Unread postby Outcast_Searcher » Sat 24 Jul 2021, 15:23:55

Gmark wrote:
Tanada wrote:That being said if oil does peak in the near future prices will rise and a lot of things seen as uneconomic today will suddenly become economically favorable.


I agree. The energy industry evolved completely from people trying to make money, and as things tighten in the future, I expect oodles of cash will be thrown at nuclear, geothermal electric, kerogen extraction, wind, solar, and ideas we haven't even thought of yet. Lots of that cash will be wasted, but that financial motivation might lead to something significant.

It's just a race now, to see if they can find some combination of technologies that will keep the air conditioner running before the lights go out.

So you're just discounting all green energy?
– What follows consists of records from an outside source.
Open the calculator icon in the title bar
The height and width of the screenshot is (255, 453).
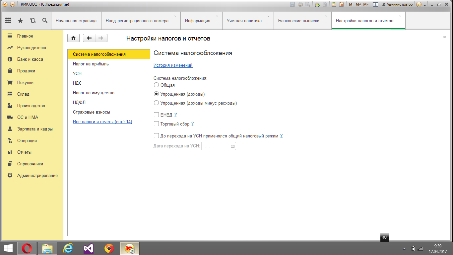coord(334,4)
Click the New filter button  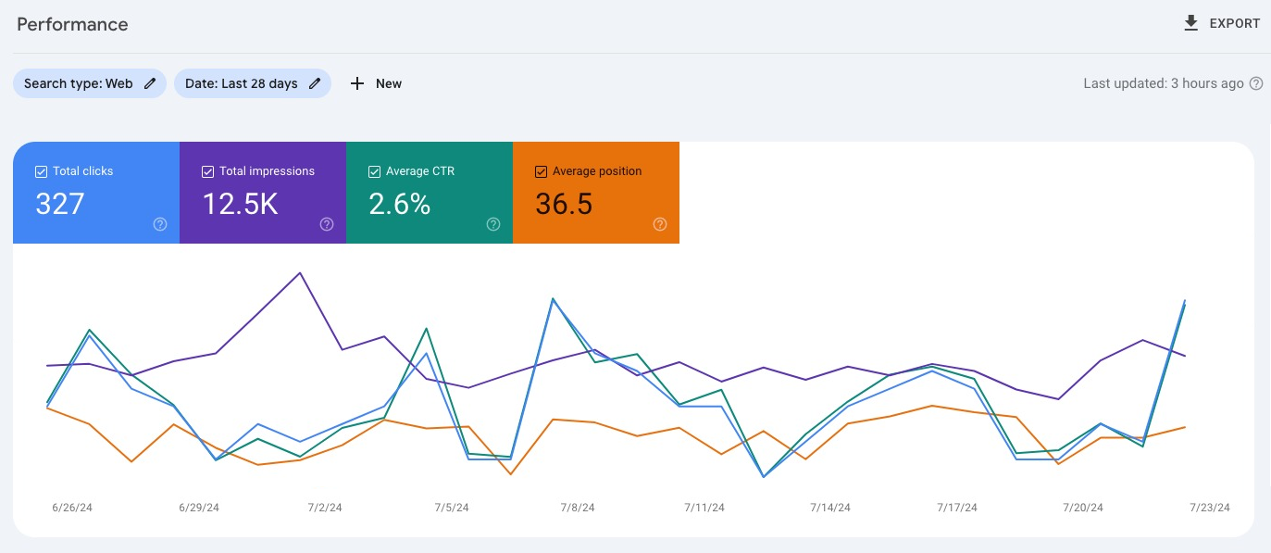[x=376, y=83]
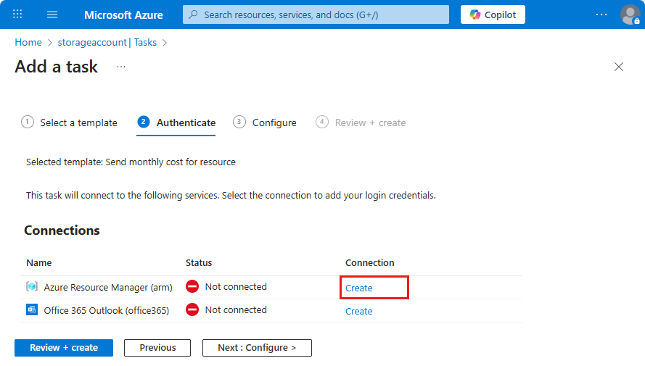Close the Add a task pane
Screen dimensions: 645x366
point(619,67)
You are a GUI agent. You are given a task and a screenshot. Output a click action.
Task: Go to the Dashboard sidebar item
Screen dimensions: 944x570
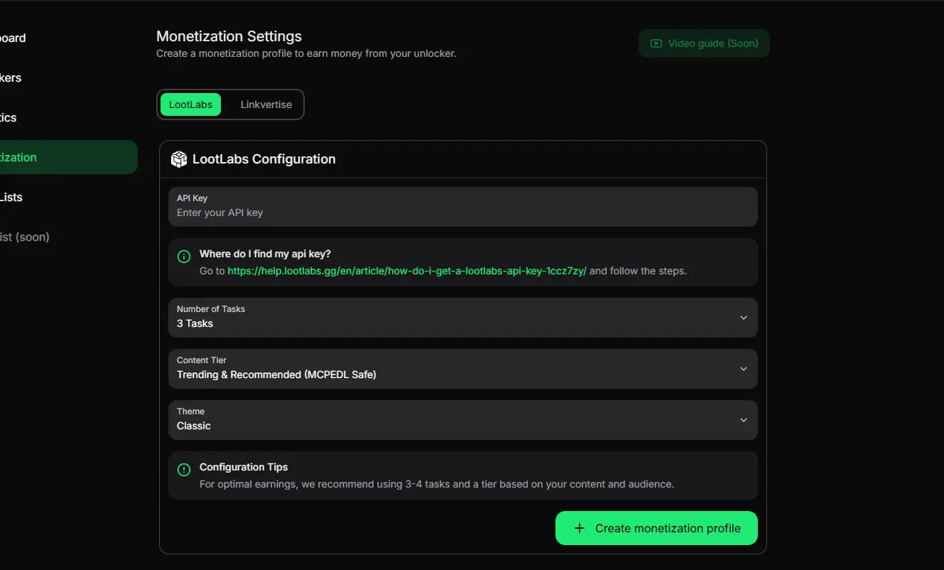(13, 38)
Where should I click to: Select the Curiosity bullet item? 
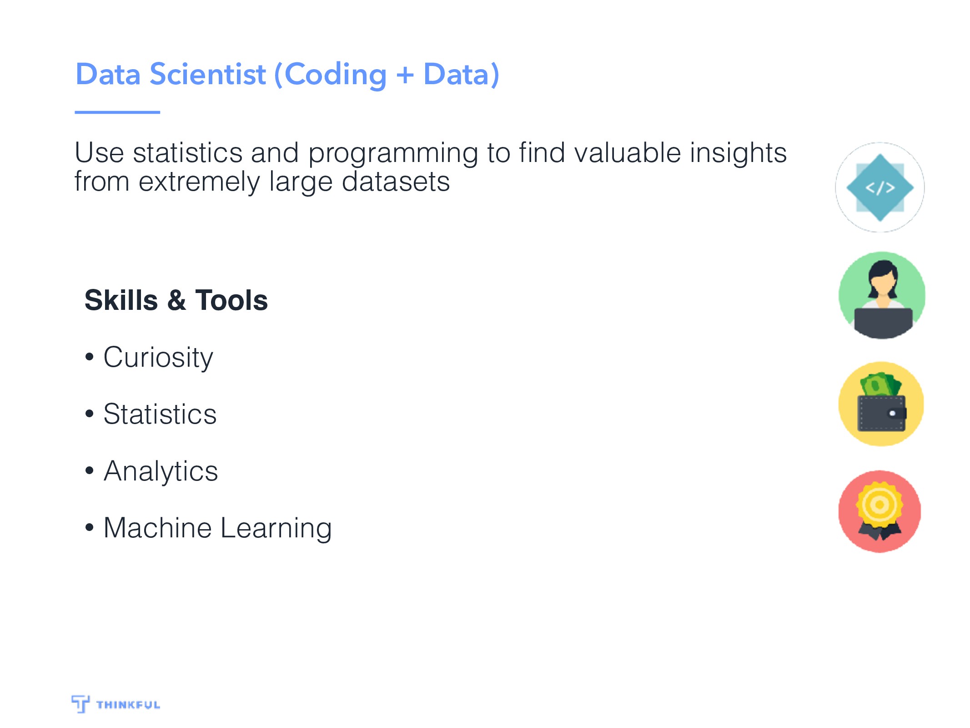[149, 358]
And batteries?

There are a LOT of improvements being made over time in terms of relative cost and efficiency, even if it will be decades before green energy can run most of the A/C, for example.
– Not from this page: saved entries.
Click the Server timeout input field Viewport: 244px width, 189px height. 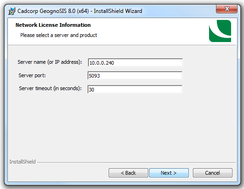[135, 89]
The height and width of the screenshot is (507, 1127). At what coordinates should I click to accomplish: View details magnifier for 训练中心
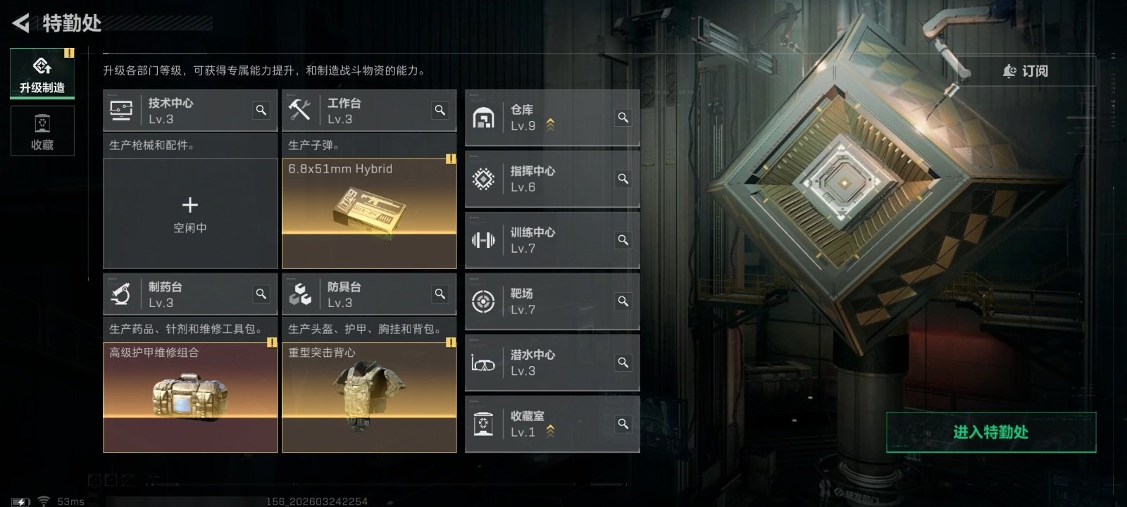click(x=623, y=239)
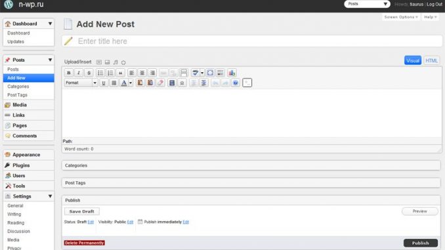
Task: Toggle numbered ordered list button
Action: (110, 73)
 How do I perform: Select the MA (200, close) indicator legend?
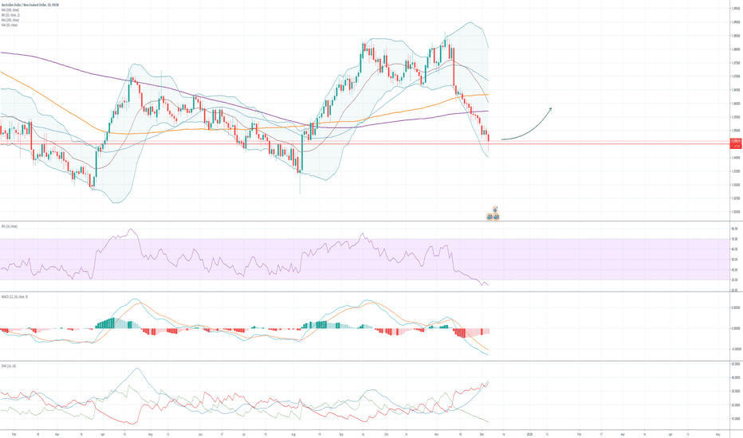point(10,21)
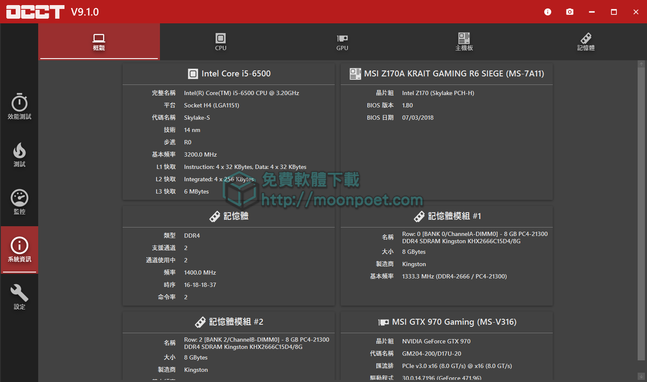
Task: Click the CPU chip icon beside Intel Core i5-6500
Action: pyautogui.click(x=193, y=73)
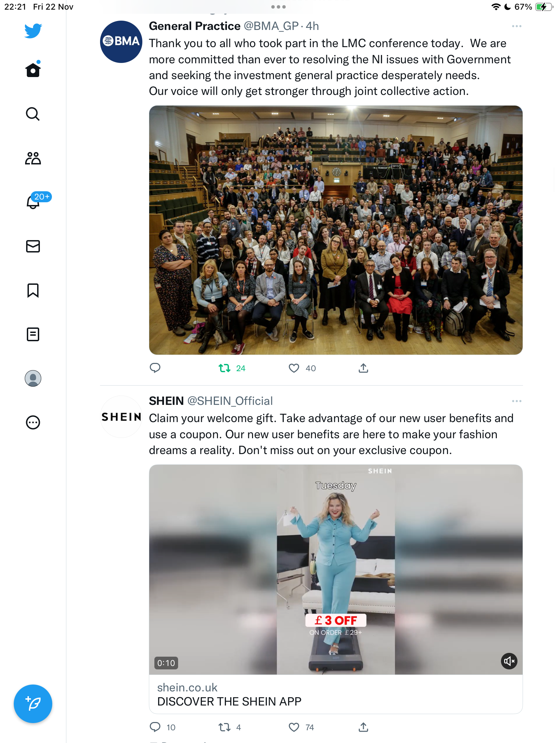Open options menu on SHEIN tweet

tap(516, 401)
So why are the lights "going out" and are you saying that will happen real soon, or someday, or something in between? (I believe in slow decline vs. the instadoom so many preach on this site. And I think much of the decline can be managed over time by having a smaller population IF people will wake up enough over time to accept that reality. What China has done recently re its rules for having children is not a good sign in the short term, of course.)
Given the track record of the perma-doomer blogs, I wouldn't bet a fast crash doomer's money on their predictions.